Should I Refinance My Mortgage?
With interest rates at historic lows, there seems to be a pretty simple answer. Yes! …Probably.
There is an old rule of thumb that said if you can reduce your interest rate by 1.5%, it is worth refinancing. Loan officers often tell you about the “monthly cash flow savings” from refinancing, calculating that if you’ll save $200/month off your current payment and their fee is $2,400, that you get your “money back” in only 12 months. However, what they sometimes fail to mention is the fact that you’ve often extended the length of your loan to get that cash flow savings. The only savings that really matter is the interest savings you'll reap over the life of the loan.
When we look at refinancing, we want to review the up-front costs versus the interest savings to determine how long you’ll have to own the house to make it worthwhile to refinance. Here is our process:
- Find out the rate and fees of a typical mortgage refinance in just seconds at www.boxhomeloans.com. This way, you’re not wasting the time of your local mortgage broker – even if eventually you’ll go to them for the loan1.
- Look at the amortization schedule projected for the new loan to see when you’ll cross below today’s balance + the closing costs/fees. This gives you the required timeline that you’ll need to own the property to make it worthwhile.
15- or 30-Year Mortgage?
When it comes to selecting between a 15-, 20-, or 30-year mortgage, it really comes down to rate. These days we’ll typically recommend the 30-year mortgage, as the rate is usually only 0.25% more; and you can always make extra payments to pay it off in 15 or 20 years. But paying that extra 0.25% gives you cash flow flexibility, in case you haven’t completed Steps 1-4 in our 4 Simple Steps to Financial Success. If you arrive at Step 5 and still have money left to save & invest, one consideration for Step 5 is to pay down debt – including a low-interest debt; another is to max out your 401(k).

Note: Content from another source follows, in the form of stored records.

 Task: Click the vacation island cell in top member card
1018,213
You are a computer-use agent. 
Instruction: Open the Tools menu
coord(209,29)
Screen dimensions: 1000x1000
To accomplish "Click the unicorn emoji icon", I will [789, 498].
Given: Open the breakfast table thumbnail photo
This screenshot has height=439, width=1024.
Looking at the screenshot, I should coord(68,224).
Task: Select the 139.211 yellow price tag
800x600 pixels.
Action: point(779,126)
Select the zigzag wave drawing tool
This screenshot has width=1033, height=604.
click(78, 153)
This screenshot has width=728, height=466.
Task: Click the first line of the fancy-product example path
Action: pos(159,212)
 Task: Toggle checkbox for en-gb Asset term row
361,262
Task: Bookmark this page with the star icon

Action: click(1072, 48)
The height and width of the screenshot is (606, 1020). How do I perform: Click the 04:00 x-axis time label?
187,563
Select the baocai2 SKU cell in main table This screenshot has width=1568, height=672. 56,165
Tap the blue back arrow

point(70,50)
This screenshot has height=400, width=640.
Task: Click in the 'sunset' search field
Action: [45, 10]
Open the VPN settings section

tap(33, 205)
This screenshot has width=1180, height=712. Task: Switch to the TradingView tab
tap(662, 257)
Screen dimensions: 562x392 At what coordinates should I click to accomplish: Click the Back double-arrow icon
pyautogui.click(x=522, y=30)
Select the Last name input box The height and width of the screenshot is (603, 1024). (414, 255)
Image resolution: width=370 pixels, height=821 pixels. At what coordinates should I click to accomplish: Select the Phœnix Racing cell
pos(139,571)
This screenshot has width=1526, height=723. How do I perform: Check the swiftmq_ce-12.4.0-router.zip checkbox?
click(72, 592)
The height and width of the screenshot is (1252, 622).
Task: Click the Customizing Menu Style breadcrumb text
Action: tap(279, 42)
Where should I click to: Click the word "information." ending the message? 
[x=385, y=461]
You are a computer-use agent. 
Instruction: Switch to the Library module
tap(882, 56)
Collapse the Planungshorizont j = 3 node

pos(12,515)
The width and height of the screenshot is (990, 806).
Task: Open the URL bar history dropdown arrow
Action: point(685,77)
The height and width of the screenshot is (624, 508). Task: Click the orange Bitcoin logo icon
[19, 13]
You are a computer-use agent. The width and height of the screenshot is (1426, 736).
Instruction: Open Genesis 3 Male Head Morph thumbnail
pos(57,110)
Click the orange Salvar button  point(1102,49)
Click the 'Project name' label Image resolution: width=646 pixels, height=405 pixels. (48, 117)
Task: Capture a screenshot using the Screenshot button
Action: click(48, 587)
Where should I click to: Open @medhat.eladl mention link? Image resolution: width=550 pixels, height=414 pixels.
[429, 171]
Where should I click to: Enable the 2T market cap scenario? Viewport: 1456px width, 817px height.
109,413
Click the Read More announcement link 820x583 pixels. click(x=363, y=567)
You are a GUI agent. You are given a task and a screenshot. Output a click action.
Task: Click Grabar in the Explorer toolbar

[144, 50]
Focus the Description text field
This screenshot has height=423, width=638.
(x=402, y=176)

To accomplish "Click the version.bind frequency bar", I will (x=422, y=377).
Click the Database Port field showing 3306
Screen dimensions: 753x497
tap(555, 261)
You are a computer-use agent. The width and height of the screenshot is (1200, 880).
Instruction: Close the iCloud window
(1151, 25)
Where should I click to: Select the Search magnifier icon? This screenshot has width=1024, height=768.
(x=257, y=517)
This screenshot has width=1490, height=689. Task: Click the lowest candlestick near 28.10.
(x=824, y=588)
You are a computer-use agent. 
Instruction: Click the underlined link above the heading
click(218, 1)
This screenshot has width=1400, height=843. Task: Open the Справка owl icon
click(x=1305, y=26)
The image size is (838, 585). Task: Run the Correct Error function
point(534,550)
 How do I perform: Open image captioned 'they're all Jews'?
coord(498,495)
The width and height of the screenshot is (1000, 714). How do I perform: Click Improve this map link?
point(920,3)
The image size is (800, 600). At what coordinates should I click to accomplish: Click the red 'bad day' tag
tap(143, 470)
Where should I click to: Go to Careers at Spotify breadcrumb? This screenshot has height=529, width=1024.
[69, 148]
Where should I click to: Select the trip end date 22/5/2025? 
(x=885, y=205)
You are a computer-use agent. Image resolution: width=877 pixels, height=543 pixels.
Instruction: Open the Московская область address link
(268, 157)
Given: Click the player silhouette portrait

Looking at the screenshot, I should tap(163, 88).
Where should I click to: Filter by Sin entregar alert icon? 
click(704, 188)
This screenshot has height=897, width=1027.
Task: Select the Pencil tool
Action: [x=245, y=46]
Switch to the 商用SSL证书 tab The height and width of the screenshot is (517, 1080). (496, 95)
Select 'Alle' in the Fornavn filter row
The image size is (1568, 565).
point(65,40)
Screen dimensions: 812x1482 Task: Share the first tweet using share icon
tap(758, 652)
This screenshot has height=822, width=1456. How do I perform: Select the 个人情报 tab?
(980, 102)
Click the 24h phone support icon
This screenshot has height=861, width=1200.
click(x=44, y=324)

Paying Extra Toward the Mortgage vs. Investing
Some people would rather pay down debt than max out their retirement accounts (Dave Ramsey acolytes for sure). My question to those people is if I could find a 30-year bond to invest in that pays you your mortgage rate (i.e. 2.875%), would you get excited and invest in it? Probably not. But if you pay extra toward your mortgage, that’s exactly what you’re “investing” in. It’s not bad, it’s just not as good as a 401(k) where you can save both federal and state income taxes on all contributions. It would take me ten years to match the tax savings with a 3% mortgage – even if my 401(k) didn’t increase in value!
Bottom Line
If you have decent credit, and your primary home mortgage interest rate is higher than 3.5% (as of 2/8/2021), you should look at refinancing if you're planning to own the property for a few years. No one has a crystal ball to know if rates will stay this low forever, or if they could go even lower.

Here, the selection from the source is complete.